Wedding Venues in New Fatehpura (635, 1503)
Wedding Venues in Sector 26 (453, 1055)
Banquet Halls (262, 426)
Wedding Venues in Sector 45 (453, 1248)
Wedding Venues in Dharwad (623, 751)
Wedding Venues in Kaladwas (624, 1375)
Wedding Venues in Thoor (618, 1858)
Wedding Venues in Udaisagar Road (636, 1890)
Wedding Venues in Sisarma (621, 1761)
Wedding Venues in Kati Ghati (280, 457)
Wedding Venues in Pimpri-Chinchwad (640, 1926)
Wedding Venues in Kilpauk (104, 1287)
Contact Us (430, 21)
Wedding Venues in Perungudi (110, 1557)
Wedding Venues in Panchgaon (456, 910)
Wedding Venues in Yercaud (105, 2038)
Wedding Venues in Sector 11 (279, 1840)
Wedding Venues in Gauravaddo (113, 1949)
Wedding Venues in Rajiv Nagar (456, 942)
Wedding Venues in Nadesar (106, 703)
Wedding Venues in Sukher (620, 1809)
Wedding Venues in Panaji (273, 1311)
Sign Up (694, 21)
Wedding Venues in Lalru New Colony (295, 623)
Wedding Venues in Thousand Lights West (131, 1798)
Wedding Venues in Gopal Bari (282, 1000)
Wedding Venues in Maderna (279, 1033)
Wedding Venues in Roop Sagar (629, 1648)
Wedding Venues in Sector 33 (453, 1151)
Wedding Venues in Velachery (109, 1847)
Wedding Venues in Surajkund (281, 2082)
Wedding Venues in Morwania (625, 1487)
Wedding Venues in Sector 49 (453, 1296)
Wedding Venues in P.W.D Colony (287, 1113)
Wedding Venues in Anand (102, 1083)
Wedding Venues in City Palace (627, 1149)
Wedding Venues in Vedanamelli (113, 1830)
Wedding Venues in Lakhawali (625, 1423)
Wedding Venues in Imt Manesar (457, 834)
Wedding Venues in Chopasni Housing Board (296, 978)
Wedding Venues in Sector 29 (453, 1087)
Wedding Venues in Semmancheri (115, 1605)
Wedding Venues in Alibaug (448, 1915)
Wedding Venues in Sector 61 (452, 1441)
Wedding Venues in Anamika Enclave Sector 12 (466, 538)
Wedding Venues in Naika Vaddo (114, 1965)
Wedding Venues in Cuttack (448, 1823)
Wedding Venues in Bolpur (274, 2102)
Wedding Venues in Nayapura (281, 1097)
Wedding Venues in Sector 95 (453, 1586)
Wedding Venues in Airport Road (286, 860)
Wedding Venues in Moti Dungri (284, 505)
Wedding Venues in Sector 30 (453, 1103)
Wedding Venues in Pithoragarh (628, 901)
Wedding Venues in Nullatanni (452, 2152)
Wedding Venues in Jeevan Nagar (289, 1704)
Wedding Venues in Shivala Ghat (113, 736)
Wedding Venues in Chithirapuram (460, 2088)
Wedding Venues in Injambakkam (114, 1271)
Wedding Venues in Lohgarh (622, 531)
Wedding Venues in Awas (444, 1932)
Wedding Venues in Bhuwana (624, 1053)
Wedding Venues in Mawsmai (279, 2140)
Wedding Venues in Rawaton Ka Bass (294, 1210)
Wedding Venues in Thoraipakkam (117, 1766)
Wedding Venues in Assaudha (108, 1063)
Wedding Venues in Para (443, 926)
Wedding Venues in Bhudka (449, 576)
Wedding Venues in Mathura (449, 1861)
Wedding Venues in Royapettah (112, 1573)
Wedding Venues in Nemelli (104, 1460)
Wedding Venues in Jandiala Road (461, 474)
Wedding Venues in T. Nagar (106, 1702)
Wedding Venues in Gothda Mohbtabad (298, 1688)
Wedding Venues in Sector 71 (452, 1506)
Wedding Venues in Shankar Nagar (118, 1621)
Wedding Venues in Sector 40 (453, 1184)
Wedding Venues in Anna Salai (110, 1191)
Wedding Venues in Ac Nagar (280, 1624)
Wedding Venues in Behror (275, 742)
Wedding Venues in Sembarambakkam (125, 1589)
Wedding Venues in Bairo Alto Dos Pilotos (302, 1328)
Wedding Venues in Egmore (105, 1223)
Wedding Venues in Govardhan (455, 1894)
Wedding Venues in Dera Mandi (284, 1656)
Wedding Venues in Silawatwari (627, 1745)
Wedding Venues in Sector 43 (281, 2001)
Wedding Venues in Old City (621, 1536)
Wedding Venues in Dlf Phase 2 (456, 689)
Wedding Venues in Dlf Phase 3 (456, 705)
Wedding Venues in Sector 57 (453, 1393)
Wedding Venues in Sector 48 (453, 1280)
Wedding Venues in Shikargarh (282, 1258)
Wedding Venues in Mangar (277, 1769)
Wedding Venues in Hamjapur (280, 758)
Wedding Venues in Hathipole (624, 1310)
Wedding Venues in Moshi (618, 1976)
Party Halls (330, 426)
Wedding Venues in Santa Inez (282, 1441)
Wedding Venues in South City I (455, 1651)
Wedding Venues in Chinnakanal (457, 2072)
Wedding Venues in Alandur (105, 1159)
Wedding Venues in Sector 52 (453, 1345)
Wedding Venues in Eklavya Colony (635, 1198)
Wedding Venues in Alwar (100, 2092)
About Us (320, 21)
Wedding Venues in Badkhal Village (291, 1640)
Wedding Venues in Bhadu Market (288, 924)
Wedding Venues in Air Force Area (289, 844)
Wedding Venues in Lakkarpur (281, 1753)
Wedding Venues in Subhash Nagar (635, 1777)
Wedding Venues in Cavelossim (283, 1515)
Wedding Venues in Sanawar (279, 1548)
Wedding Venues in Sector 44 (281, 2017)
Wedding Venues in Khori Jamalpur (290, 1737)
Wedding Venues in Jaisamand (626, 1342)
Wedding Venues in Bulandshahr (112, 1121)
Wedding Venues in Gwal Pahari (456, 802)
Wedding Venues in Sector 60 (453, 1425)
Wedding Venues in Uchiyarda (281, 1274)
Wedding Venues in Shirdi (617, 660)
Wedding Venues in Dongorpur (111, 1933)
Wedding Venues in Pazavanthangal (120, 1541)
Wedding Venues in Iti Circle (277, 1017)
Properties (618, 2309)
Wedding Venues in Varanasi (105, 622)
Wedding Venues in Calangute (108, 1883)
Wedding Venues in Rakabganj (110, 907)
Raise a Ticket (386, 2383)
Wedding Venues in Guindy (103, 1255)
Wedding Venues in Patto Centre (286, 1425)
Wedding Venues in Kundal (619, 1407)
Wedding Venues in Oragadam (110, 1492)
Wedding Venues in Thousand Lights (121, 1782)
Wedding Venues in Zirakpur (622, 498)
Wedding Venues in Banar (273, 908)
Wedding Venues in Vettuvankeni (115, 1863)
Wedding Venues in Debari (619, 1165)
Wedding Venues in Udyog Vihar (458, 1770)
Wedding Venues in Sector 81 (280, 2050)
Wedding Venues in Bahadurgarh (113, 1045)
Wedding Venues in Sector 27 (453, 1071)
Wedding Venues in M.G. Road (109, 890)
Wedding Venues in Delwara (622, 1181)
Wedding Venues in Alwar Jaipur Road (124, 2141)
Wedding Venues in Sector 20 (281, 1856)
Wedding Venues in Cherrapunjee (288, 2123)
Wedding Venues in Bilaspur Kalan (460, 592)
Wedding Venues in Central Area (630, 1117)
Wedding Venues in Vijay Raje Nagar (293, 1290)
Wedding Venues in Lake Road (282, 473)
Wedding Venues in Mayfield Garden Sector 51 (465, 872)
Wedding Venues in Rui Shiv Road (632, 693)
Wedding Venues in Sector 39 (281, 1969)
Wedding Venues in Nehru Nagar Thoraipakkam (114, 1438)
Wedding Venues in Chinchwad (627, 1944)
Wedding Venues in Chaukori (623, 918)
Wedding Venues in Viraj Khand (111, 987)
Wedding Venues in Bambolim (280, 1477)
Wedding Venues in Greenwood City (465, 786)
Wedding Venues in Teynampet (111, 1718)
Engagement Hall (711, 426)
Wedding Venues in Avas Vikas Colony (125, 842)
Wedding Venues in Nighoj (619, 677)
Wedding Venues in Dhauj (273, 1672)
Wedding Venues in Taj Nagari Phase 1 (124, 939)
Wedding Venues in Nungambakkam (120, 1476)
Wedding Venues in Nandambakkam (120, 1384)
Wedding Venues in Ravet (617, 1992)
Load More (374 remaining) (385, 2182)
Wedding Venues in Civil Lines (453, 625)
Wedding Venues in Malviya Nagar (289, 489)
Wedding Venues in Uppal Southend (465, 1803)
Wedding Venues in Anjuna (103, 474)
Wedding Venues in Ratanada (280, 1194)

◆ ◆ ◆ ◆ ◆ ◆ ◆

**Stated task:**
Express the listing from the line with "Wedding Venues in Lakhawali (625, 1423)" up to and including the line with "Wedding Venues in Anamika" as a two-column CSV with the headers text and coordinates. Use one row per line, with each value in its own quoted field and any line breaks replaced by spaces.

**Solution to the problem:**
text,coordinates
"Wedding Venues in Lakhawali","(625, 1423)"
"Wedding Venues in Imt Manesar","(457, 834)"
"Wedding Venues in Chopasni Housing Board","(296, 978)"
"Wedding Venues in Sector 29","(453, 1087)"
"Wedding Venues in Semmancheri","(115, 1605)"
"Wedding Venues in Alibaug","(448, 1915)"
"Wedding Venues in Sector 61","(452, 1441)"
"Wedding Venues in Anamika Enclave Sector 12","(466, 538)"